生物分子的分离纯化是获得有效生物产品的重要环节之一,在重组蛋白纯化过程中需要考虑目的物性质,合理选择及组合具有各自特点及优势的层析技术,才能达到最优的纯化效果,满足目标产品产量、纯度等多方面的要求。蛋白的分离纯化及制备过程中,会产生沉淀,这些沉淀有可逆和不可逆2种。
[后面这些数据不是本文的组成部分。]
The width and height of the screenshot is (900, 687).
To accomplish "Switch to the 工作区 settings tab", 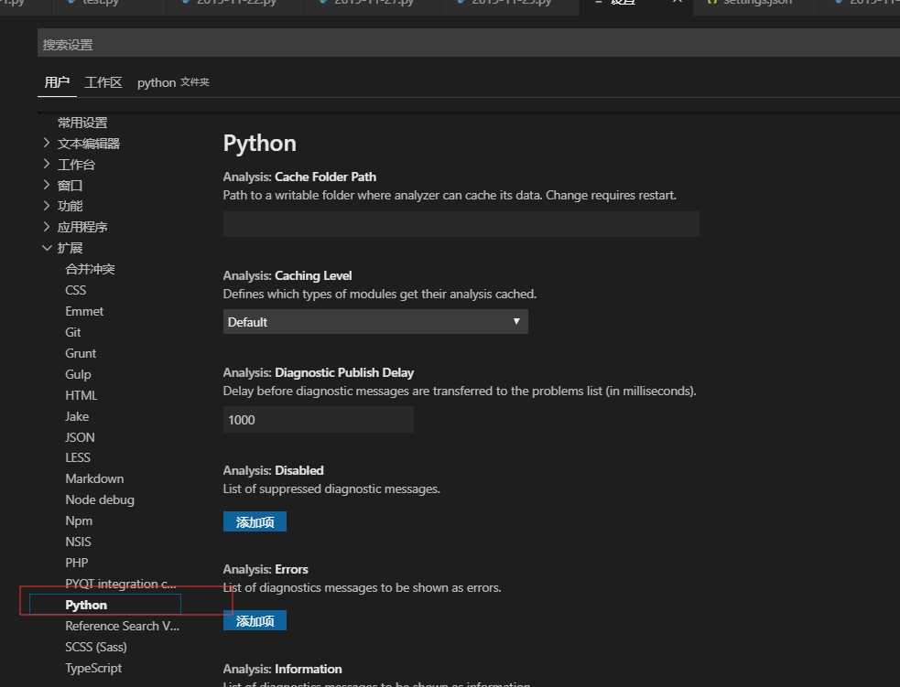I will 103,82.
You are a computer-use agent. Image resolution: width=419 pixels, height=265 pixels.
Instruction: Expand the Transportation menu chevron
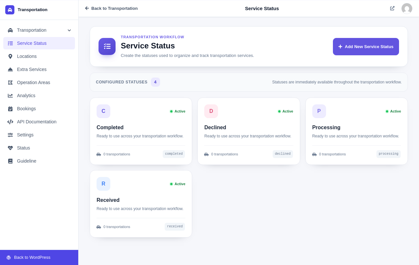click(x=69, y=30)
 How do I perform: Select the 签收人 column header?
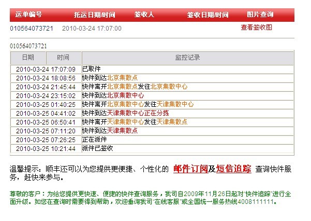(x=144, y=15)
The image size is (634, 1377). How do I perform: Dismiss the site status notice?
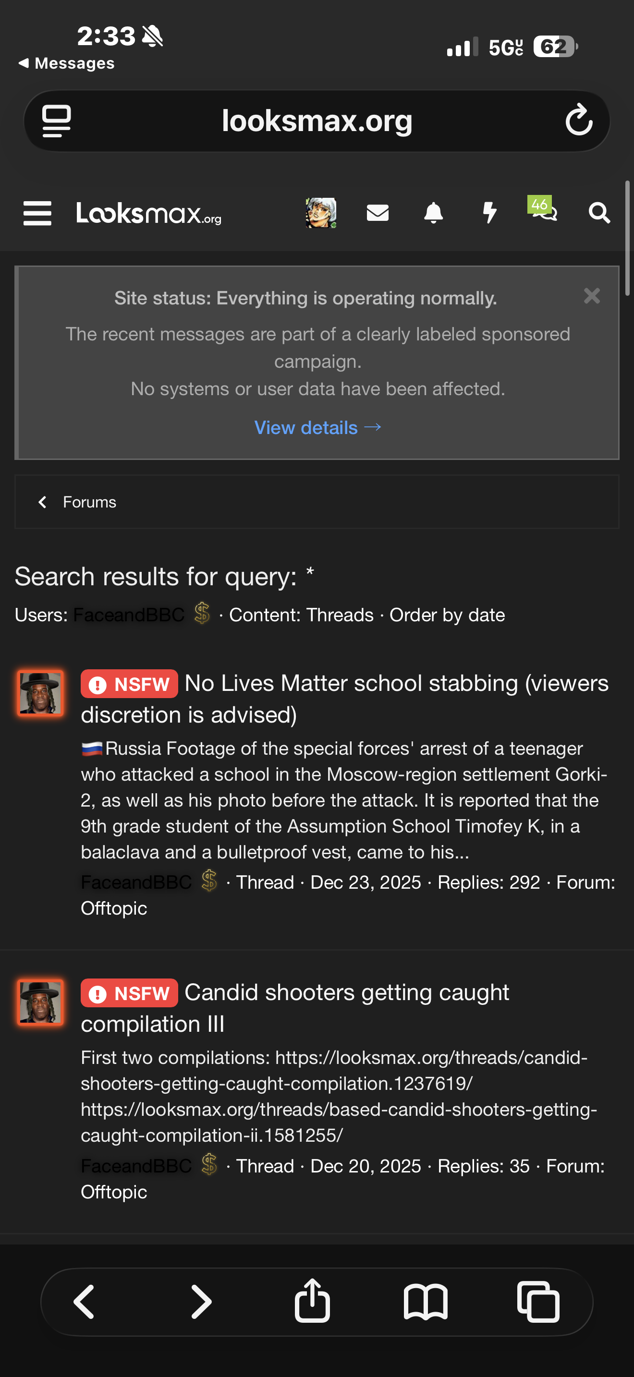tap(592, 296)
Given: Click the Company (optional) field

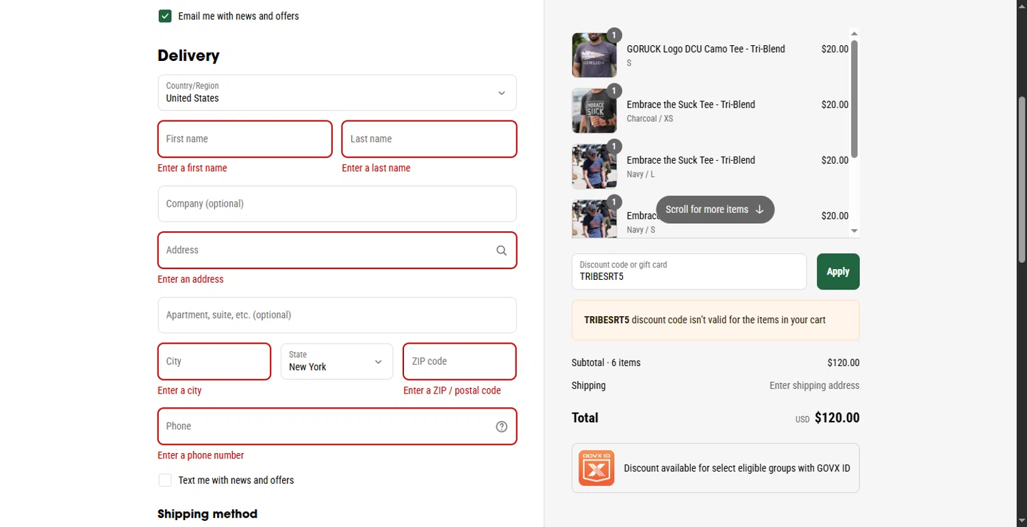Looking at the screenshot, I should pyautogui.click(x=337, y=204).
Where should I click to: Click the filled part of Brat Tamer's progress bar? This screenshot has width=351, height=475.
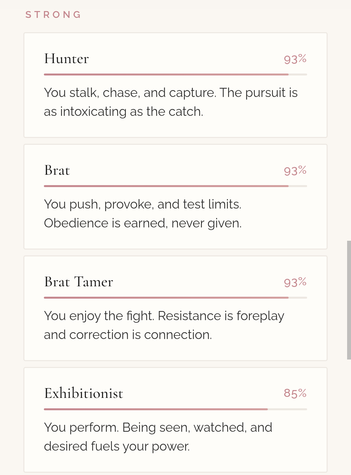coord(166,298)
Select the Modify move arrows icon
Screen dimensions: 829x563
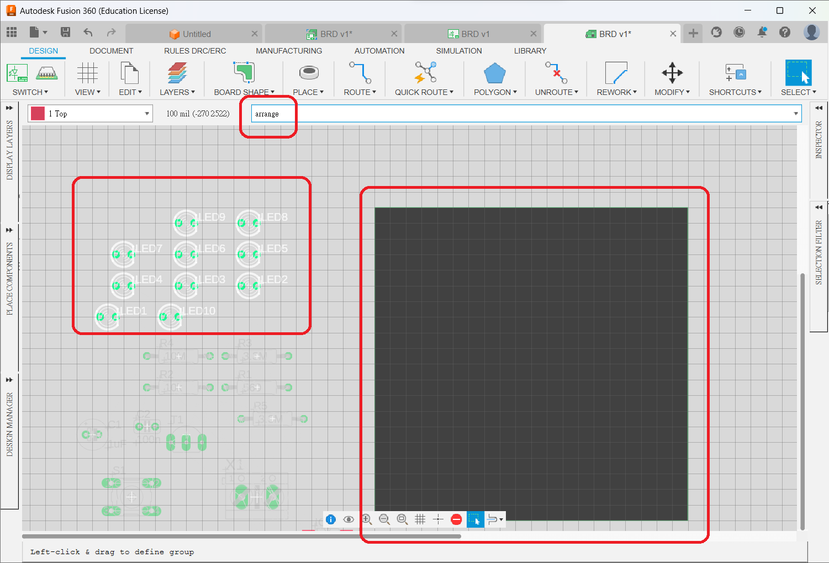pos(672,73)
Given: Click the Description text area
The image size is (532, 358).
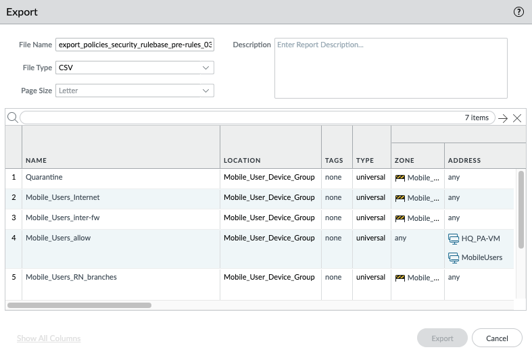Looking at the screenshot, I should [391, 68].
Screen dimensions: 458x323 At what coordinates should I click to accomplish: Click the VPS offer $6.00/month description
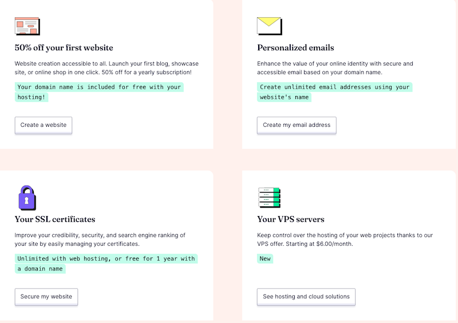pyautogui.click(x=345, y=240)
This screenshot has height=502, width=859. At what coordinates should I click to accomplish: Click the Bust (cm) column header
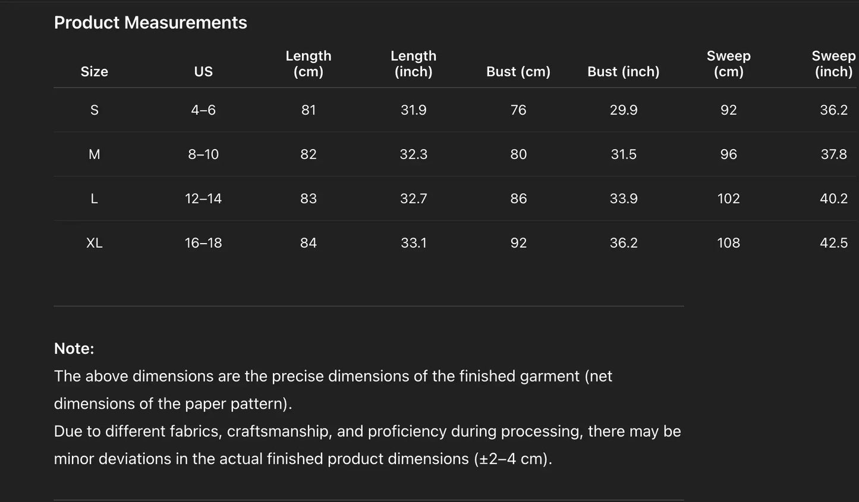pos(518,71)
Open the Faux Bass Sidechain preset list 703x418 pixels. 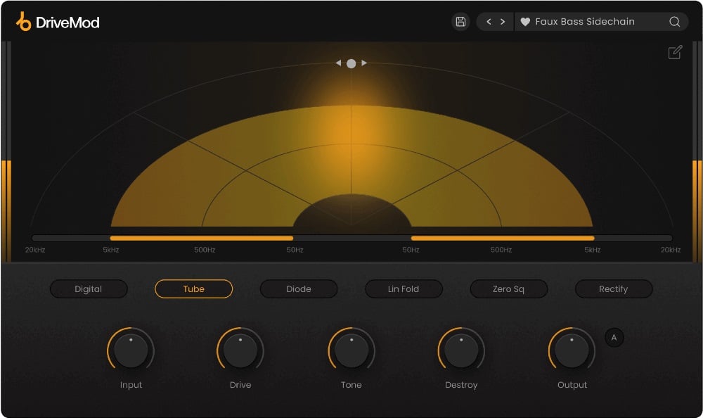point(585,22)
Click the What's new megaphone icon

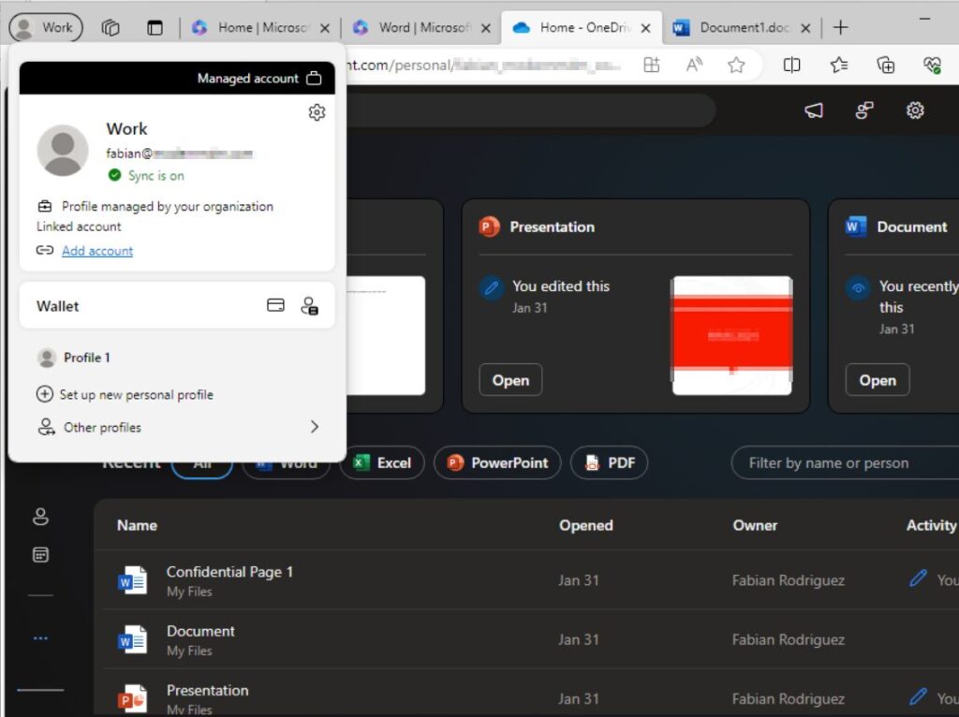click(x=813, y=110)
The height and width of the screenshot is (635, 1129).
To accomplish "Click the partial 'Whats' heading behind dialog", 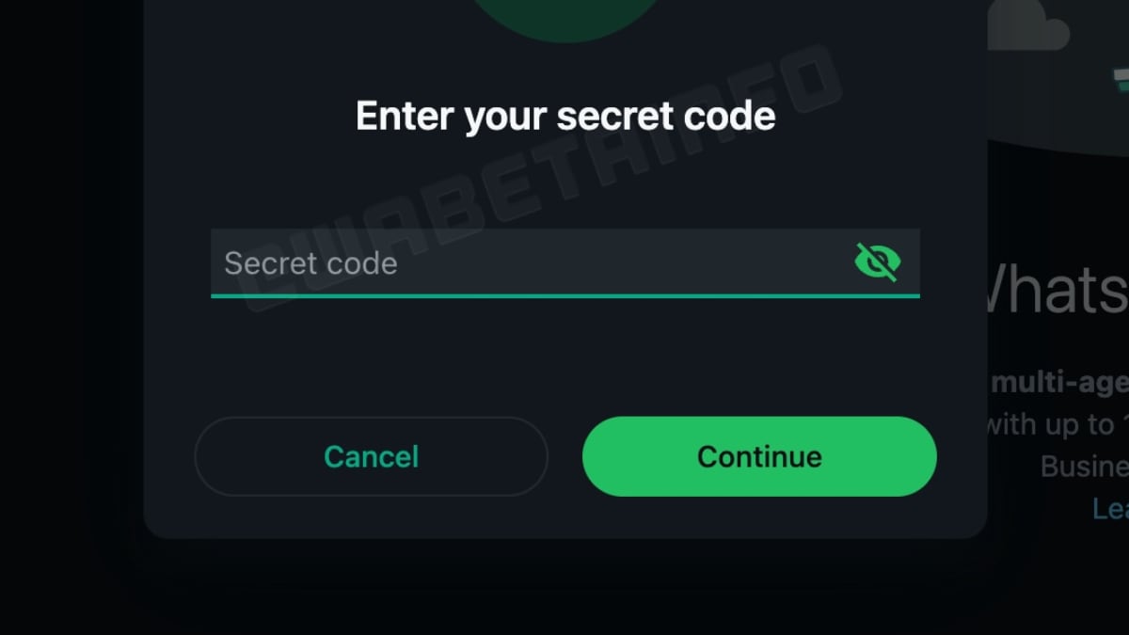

蛋白发生变性,指的是蛋白分子在遭到剧烈的物理化学(如高温,极端pH等)作用时,分子中的次级键遭到破坏断裂,导致空间构象从紧密有序的变为松散无序的状态,这种清况下形成的沉淀是不可逆的。在蛋白盐析、蛋白等电沉淀中最为常见的是蛋白质的水化膜遭到破坏或者中和了表面的净电荷后形成的沉淀,这种情况下形成的沉淀是可逆的,利用这一特性可以用来分离纯化蛋白。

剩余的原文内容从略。